For Americans, the report is particularly sobering because it serves as a reminder that the United States is among those found in violation of human rights. Much of the criticism of the United States is focused on the use of the death penalty, which Amnesty International opposes. The report notes that in 1987 the Inter-American Commission on Human Rights found the United States in violation of the American Declaration on the Rights and Duties of Man for the execution of a 17-year-old. The report challenges the federal prison conditions under which three women were being held for crimes carried out as part of a political protest. And the report notes that Amnesty International adopted as a prisoner of conscience an American church worker imprisoned for helping undocumented aliens from El Salvador.

In terms of the death penalty, the report noted the difficulty in tabulating the numbers of executions. The report counted at least 164 executions in South Africa, 158 in Iran, 150 in a single prison in one month in Iraq, 54 in Saudi Arabia, and 25 in the United States, with 1,982 held on death rows in U.S. prisons at the end of 1987.

One of the nations that escaped criticism was Canada, praised for resisting efforts to reinstate the death penalty.
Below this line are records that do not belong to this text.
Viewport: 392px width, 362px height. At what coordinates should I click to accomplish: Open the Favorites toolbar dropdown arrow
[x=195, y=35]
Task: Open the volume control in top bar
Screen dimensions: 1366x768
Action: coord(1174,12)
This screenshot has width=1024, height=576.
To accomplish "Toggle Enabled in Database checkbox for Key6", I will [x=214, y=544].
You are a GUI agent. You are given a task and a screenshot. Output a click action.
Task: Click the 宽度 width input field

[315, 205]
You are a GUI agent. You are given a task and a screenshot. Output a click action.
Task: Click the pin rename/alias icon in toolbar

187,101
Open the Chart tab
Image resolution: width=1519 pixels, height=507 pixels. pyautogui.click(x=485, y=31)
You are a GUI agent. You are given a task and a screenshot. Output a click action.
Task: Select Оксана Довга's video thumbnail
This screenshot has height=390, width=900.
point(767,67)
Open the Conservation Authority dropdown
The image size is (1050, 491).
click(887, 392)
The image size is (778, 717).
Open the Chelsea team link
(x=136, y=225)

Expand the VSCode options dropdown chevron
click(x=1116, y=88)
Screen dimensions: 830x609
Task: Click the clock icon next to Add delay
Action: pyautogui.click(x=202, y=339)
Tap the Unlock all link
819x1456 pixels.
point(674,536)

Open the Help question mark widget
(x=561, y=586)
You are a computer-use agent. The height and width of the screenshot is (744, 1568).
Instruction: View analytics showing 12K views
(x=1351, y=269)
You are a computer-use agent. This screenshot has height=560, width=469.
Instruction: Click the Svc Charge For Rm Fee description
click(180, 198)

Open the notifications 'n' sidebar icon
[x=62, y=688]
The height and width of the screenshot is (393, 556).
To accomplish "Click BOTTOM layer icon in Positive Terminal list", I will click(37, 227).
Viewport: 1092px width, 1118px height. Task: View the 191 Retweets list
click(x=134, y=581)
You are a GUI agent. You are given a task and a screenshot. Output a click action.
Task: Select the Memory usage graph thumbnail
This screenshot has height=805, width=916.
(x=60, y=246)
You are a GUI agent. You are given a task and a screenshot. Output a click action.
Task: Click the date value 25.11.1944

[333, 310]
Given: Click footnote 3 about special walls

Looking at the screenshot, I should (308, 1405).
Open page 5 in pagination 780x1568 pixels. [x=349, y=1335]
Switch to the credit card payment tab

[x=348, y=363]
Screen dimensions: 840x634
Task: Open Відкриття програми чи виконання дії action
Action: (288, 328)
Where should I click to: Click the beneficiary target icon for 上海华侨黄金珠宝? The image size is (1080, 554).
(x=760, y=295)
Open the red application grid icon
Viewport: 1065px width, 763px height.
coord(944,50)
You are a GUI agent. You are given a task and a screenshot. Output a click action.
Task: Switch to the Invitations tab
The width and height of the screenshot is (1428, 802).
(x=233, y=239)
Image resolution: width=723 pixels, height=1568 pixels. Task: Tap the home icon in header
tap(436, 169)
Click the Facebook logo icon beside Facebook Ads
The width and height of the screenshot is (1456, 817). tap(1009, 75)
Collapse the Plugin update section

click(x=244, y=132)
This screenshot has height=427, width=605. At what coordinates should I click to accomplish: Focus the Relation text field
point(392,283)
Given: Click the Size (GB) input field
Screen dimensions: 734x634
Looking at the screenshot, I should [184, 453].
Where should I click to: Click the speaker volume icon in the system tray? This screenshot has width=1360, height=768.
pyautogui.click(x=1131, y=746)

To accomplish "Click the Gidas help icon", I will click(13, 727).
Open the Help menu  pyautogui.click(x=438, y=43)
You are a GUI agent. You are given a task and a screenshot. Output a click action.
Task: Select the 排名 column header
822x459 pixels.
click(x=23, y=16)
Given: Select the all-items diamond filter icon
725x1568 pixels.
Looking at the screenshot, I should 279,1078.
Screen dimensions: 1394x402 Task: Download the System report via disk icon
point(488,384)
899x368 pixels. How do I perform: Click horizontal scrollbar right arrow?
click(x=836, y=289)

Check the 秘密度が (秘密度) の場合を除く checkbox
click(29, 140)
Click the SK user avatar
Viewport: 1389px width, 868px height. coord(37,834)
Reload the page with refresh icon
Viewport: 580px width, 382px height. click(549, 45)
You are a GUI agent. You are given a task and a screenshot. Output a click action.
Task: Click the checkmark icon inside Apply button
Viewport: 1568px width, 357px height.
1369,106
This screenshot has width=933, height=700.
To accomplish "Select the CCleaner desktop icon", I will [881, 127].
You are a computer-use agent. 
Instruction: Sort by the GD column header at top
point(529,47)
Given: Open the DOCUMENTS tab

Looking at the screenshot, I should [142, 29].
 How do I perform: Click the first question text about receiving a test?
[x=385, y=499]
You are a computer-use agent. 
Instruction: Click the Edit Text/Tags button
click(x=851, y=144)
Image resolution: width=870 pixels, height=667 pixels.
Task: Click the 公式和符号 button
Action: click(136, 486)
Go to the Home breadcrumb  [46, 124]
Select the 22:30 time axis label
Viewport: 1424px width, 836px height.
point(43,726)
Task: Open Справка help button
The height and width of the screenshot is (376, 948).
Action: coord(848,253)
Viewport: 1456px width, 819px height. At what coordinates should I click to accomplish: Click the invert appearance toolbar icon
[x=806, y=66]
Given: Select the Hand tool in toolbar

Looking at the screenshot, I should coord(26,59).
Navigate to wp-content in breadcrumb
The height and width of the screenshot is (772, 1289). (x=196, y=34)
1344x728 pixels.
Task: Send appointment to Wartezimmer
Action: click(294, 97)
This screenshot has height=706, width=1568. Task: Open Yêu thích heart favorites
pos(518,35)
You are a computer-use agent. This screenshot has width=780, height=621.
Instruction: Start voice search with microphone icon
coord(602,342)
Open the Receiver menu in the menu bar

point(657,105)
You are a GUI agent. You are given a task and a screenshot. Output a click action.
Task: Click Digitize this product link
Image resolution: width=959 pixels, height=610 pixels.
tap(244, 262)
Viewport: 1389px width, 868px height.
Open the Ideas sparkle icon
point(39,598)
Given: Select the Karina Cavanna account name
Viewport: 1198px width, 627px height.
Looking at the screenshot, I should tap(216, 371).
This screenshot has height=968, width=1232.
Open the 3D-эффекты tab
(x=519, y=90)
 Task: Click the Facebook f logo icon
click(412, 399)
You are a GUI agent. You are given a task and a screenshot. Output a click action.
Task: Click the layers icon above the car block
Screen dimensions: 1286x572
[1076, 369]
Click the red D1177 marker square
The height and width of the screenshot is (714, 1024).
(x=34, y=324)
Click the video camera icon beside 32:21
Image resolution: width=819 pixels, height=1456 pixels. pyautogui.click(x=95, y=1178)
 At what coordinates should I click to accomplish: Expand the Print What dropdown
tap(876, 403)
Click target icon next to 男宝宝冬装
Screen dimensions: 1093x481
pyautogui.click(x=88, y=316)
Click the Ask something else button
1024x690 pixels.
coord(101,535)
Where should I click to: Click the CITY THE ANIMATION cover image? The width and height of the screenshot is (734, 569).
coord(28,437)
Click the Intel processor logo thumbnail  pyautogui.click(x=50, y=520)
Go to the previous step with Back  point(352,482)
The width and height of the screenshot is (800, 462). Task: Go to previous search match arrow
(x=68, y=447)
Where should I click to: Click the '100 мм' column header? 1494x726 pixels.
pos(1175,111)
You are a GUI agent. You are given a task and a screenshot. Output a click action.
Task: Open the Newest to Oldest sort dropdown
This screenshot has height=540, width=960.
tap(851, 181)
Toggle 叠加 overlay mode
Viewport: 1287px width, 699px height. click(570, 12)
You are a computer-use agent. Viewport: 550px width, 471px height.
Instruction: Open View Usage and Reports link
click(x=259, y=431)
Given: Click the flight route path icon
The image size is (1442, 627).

Canada has enjoyed a declining homicide rate since the death penalty was abolished in 1976, the report noted.

The report concludes with a challenge for us all:

“As with any struggle, what will determine whether the human-rights movement goes forward or backwards is, in the end, the balance of forces. Our forces consist not of armies or governments but primarily of the men and women who are prepared to commit themselves to the struggle for human rights. This report demonstrates only too clearly how essential that continuing commitment remains.”